== Dataset entries ==

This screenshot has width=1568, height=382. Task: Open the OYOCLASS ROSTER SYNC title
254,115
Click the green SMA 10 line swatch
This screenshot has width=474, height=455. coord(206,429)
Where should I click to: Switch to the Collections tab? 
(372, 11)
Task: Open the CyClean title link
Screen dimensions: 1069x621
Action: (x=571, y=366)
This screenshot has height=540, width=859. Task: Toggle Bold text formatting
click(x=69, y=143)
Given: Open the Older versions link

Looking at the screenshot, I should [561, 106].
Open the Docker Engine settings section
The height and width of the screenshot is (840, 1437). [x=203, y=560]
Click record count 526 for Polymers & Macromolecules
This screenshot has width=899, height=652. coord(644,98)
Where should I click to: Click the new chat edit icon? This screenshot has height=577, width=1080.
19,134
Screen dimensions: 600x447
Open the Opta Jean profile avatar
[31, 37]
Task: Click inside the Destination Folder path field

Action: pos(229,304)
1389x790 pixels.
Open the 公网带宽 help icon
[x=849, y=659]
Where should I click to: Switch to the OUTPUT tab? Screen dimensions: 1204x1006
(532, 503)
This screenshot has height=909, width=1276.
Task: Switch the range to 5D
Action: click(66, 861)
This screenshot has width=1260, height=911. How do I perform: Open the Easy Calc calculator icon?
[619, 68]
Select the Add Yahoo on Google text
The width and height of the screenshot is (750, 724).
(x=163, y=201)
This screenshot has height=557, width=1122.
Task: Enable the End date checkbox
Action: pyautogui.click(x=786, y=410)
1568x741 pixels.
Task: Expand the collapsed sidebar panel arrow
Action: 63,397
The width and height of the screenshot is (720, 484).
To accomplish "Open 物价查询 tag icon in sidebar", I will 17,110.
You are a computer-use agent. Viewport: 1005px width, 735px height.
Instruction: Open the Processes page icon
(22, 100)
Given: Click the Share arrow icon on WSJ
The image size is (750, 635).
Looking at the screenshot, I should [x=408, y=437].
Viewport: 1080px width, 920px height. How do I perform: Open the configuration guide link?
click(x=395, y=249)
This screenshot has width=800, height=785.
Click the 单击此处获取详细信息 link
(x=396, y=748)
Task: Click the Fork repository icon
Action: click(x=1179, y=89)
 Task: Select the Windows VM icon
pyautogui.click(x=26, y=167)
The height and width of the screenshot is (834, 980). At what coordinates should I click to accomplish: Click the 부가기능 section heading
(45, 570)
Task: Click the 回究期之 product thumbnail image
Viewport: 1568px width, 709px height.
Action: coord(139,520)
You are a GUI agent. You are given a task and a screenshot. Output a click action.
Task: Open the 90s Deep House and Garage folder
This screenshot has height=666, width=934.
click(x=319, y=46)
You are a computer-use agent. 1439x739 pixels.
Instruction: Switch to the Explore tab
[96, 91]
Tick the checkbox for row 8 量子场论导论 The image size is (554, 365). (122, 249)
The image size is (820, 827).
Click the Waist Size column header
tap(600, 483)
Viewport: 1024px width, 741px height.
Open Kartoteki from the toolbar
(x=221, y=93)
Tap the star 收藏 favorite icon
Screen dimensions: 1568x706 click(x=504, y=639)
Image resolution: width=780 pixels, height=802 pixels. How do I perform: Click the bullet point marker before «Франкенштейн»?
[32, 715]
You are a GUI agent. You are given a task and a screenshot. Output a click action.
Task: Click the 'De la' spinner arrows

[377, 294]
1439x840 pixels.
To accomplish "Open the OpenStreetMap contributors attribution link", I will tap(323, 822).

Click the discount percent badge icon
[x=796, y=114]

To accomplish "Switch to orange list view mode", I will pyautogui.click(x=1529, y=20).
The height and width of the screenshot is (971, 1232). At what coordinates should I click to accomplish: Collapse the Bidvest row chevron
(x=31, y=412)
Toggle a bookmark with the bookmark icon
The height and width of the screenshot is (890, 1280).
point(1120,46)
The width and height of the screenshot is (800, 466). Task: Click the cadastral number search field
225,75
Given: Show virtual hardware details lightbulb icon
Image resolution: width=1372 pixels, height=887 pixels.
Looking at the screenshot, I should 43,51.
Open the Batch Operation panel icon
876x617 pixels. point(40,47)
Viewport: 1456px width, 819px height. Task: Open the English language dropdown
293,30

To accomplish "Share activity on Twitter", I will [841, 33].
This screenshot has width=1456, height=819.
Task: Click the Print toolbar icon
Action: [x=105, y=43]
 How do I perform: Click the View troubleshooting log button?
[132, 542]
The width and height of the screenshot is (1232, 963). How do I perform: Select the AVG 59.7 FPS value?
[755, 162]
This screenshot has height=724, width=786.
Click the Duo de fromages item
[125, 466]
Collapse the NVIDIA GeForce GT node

===

**Task prompt**
Set out every line of the records above as a numbered list, leaving out the blank lines.

**Output for this exercise**
1. This screenshot has width=1568, height=382. Task: Open the OYOCLASS ROSTER SYNC title
2. 254,115
3. Click the green SMA 10 line swatch
4. This screenshot has width=474, height=455. coord(206,429)
5. Where should I click to: Switch to the Collections tab? 
6. (372, 11)
7. Task: Open the CyClean title link
8. Screen dimensions: 1069x621
9. Action: (x=571, y=366)
10. This screenshot has height=540, width=859. Task: Toggle Bold text formatting
11. click(x=69, y=143)
12. Given: Open the Older versions link
13. Looking at the screenshot, I should [561, 106].
14. Open the Docker Engine settings section
15. The height and width of the screenshot is (840, 1437). [x=203, y=560]
16. Click record count 526 for Polymers & Macromolecules
17. This screenshot has width=899, height=652. coord(644,98)
18. Where should I click to: Click the new chat edit icon? This screenshot has height=577, width=1080.
19. 19,134
20. Screen dimensions: 600x447
21. Open the Opta Jean profile avatar
22. [31, 37]
23. Task: Click inside the Destination Folder path field
24. Action: pos(229,304)
25. 1389x790 pixels.
26. Open the 公网带宽 help icon
27. [x=849, y=659]
28. Where should I click to: Switch to the OUTPUT tab? Screen dimensions: 1204x1006
29. (532, 503)
30. This screenshot has height=909, width=1276.
31. Task: Switch the range to 5D
32. Action: click(66, 861)
33. This screenshot has width=1260, height=911. How do I perform: Open the Easy Calc calculator icon?
34. [619, 68]
35. Select the Add Yahoo on Google text
36. The width and height of the screenshot is (750, 724).
37. (x=163, y=201)
38. This screenshot has height=557, width=1122.
39. Task: Enable the End date checkbox
40. Action: pyautogui.click(x=786, y=410)
41. 1568x741 pixels.
42. Task: Expand the collapsed sidebar panel arrow
43. Action: 63,397
44. The width and height of the screenshot is (720, 484).
45. To accomplish "Open 物价查询 tag icon in sidebar", I will 17,110.
46. You are a computer-use agent. Viewport: 1005px width, 735px height.
47. Instruction: Open the Processes page icon
48. (22, 100)
49. Given: Click the Share arrow icon on WSJ
50. The image size is (750, 635).
51. Looking at the screenshot, I should [x=408, y=437].
52. Viewport: 1080px width, 920px height. How do I perform: Open the configuration guide link?
53. click(x=395, y=249)
54. This screenshot has width=800, height=785.
55. Click the 单击此处获取详细信息 link
56. (x=396, y=748)
57. Task: Click the Fork repository icon
58. Action: click(x=1179, y=89)
59.  Task: Select the Windows VM icon
60. pyautogui.click(x=26, y=167)
61. The height and width of the screenshot is (834, 980). At what coordinates should I click to accomplish: Click the 부가기능 section heading
62. (45, 570)
63. Task: Click the 回究期之 product thumbnail image
64. Viewport: 1568px width, 709px height.
65. Action: coord(139,520)
66. You are a GUI agent. You are given a task and a screenshot. Output a click action.
67. Task: Open the 90s Deep House and Garage folder
68. This screenshot has height=666, width=934.
69. click(x=319, y=46)
70. You are a computer-use agent. 1439x739 pixels.
71. Instruction: Switch to the Explore tab
72. [96, 91]
73. Tick the checkbox for row 8 量子场论导论 The image size is (554, 365). (122, 249)
74. The image size is (820, 827).
75. Click the Waist Size column header
76. tap(600, 483)
77. Viewport: 1024px width, 741px height.
78. Open Kartoteki from the toolbar
79. (x=221, y=93)
80. Tap the star 收藏 favorite icon
81. Screen dimensions: 1568x706 click(x=504, y=639)
82. Image resolution: width=780 pixels, height=802 pixels. How do I perform: Click the bullet point marker before «Франкенштейн»?
83. [32, 715]
84. You are a GUI agent. You are given a task and a screenshot. Output a click action.
85. Task: Click the 'De la' spinner arrows
86. [377, 294]
87. 1439x840 pixels.
88. To accomplish "Open the OpenStreetMap contributors attribution link", I will tap(323, 822).
89. Click the discount percent badge icon
90. [x=796, y=114]
91. To accomplish "Switch to orange list view mode", I will pyautogui.click(x=1529, y=20).
92. The height and width of the screenshot is (971, 1232). At what coordinates should I click to accomplish: Collapse the Bidvest row chevron
93. (x=31, y=412)
94. Toggle a bookmark with the bookmark icon
95. The height and width of the screenshot is (890, 1280).
96. point(1120,46)
97. The width and height of the screenshot is (800, 466). Task: Click the cadastral number search field
98. 225,75
99. Given: Show virtual hardware details lightbulb icon
100. Image resolution: width=1372 pixels, height=887 pixels.
101. Looking at the screenshot, I should 43,51.
102. Open the Batch Operation panel icon
103. 876x617 pixels. point(40,47)
104. Viewport: 1456px width, 819px height. Task: Open the English language dropdown
105. 293,30
106. To accomplish "Share activity on Twitter", I will [841, 33].
107. This screenshot has width=1456, height=819.
108. Task: Click the Print toolbar icon
109. Action: [x=105, y=43]
110.  How do I perform: Click the View troubleshooting log button?
111. [132, 542]
112. The width and height of the screenshot is (1232, 963). How do I perform: Select the AVG 59.7 FPS value?
113. [755, 162]
114. This screenshot has height=724, width=786.
115. Click the Duo de fromages item
116. [125, 466]
117. Collapse the NVIDIA GeForce GT node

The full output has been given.